___ SUPPLIED RECORDS ___
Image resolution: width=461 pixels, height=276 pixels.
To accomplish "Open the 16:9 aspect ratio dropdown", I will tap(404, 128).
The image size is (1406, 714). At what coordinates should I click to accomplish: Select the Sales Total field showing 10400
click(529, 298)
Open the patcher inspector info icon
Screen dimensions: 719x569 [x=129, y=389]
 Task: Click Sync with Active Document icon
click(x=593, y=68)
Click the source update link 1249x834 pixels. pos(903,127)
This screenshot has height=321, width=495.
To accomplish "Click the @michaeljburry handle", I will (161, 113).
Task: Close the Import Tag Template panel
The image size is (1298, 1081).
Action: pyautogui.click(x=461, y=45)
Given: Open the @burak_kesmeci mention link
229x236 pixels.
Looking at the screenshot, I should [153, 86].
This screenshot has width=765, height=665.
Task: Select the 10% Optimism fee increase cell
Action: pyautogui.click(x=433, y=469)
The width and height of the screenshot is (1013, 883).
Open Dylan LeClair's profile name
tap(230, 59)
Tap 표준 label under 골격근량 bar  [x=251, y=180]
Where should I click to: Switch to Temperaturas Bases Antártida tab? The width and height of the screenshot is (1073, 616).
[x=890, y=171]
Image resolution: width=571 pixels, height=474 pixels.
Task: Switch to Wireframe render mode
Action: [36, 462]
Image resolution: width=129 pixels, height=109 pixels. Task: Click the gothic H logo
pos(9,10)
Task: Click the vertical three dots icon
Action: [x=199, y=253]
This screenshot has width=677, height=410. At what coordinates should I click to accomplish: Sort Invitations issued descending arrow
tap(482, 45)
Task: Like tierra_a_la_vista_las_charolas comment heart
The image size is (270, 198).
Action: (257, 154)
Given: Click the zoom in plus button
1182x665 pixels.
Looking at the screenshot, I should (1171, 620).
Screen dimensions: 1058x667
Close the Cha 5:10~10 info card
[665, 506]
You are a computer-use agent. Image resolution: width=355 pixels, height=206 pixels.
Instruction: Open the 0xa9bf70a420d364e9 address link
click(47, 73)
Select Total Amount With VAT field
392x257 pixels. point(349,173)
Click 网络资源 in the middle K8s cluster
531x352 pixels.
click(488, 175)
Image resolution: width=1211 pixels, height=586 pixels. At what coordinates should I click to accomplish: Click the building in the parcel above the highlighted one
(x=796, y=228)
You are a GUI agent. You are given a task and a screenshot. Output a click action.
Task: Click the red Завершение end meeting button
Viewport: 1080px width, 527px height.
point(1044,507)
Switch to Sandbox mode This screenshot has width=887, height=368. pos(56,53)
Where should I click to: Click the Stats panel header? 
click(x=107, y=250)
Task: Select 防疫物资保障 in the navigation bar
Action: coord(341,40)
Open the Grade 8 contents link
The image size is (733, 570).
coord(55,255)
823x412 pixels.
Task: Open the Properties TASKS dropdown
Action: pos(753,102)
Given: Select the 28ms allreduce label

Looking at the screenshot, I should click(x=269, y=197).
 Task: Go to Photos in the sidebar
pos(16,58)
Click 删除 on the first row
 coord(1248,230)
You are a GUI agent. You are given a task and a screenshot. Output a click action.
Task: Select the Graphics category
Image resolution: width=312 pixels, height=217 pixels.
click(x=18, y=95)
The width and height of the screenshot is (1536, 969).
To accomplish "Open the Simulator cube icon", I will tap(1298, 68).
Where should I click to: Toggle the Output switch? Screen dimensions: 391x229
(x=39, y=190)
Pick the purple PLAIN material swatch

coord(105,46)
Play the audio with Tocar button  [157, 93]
___
[WHAT YOU NEED TO DO] Every entry must be given again exactly as it reads.

[TASK ANSWER]
Image resolution: width=461 pixels, height=276 pixels.
To accomplish "Open the 16:9 aspect ratio dropdown", I will tap(404, 128).
The image size is (1406, 714). At what coordinates should I click to accomplish: Select the Sales Total field showing 10400
click(529, 298)
Open the patcher inspector info icon
Screen dimensions: 719x569 [x=129, y=389]
 Task: Click Sync with Active Document icon
click(x=593, y=68)
Click the source update link 1249x834 pixels. pos(903,127)
This screenshot has height=321, width=495.
To accomplish "Click the @michaeljburry handle", I will (161, 113).
Task: Close the Import Tag Template panel
The image size is (1298, 1081).
Action: pyautogui.click(x=461, y=45)
Given: Open the @burak_kesmeci mention link
229x236 pixels.
Looking at the screenshot, I should [153, 86].
This screenshot has width=765, height=665.
Task: Select the 10% Optimism fee increase cell
Action: pyautogui.click(x=433, y=469)
The width and height of the screenshot is (1013, 883).
Open Dylan LeClair's profile name
tap(230, 59)
Tap 표준 label under 골격근량 bar  [x=251, y=180]
Where should I click to: Switch to Temperaturas Bases Antártida tab? The width and height of the screenshot is (1073, 616).
[x=890, y=171]
Image resolution: width=571 pixels, height=474 pixels.
Task: Switch to Wireframe render mode
Action: [36, 462]
Image resolution: width=129 pixels, height=109 pixels. Task: Click the gothic H logo
pos(9,10)
Task: Click the vertical three dots icon
Action: [x=199, y=253]
This screenshot has width=677, height=410. At what coordinates should I click to accomplish: Sort Invitations issued descending arrow
tap(482, 45)
Task: Like tierra_a_la_vista_las_charolas comment heart
The image size is (270, 198).
Action: (257, 154)
Given: Click the zoom in plus button
1182x665 pixels.
Looking at the screenshot, I should (1171, 620).
Screen dimensions: 1058x667
Close the Cha 5:10~10 info card
[665, 506]
You are a computer-use agent. Image resolution: width=355 pixels, height=206 pixels.
Instruction: Open the 0xa9bf70a420d364e9 address link
click(47, 73)
Select Total Amount With VAT field
392x257 pixels. point(349,173)
Click 网络资源 in the middle K8s cluster
531x352 pixels.
click(488, 175)
Image resolution: width=1211 pixels, height=586 pixels. At what coordinates should I click to accomplish: Click the building in the parcel above the highlighted one
(x=796, y=228)
You are a GUI agent. You are given a task and a screenshot. Output a click action.
Task: Click the red Завершение end meeting button
Viewport: 1080px width, 527px height.
point(1044,507)
Switch to Sandbox mode This screenshot has width=887, height=368. pos(56,53)
Where should I click to: Click the Stats panel header? 
click(x=107, y=250)
Task: Select 防疫物资保障 in the navigation bar
Action: coord(341,40)
Open the Grade 8 contents link
The image size is (733, 570).
coord(55,255)
823x412 pixels.
Task: Open the Properties TASKS dropdown
Action: pos(753,102)
Given: Select the 28ms allreduce label

Looking at the screenshot, I should click(x=269, y=197).
 Task: Go to Photos in the sidebar
pos(16,58)
Click 删除 on the first row
 coord(1248,230)
You are a GUI agent. You are given a task and a screenshot. Output a click action.
Task: Select the Graphics category
Image resolution: width=312 pixels, height=217 pixels.
click(x=18, y=95)
The width and height of the screenshot is (1536, 969).
To accomplish "Open the Simulator cube icon", I will tap(1298, 68).
Where should I click to: Toggle the Output switch? Screen dimensions: 391x229
(x=39, y=190)
Pick the purple PLAIN material swatch

coord(105,46)
Play the audio with Tocar button  [157, 93]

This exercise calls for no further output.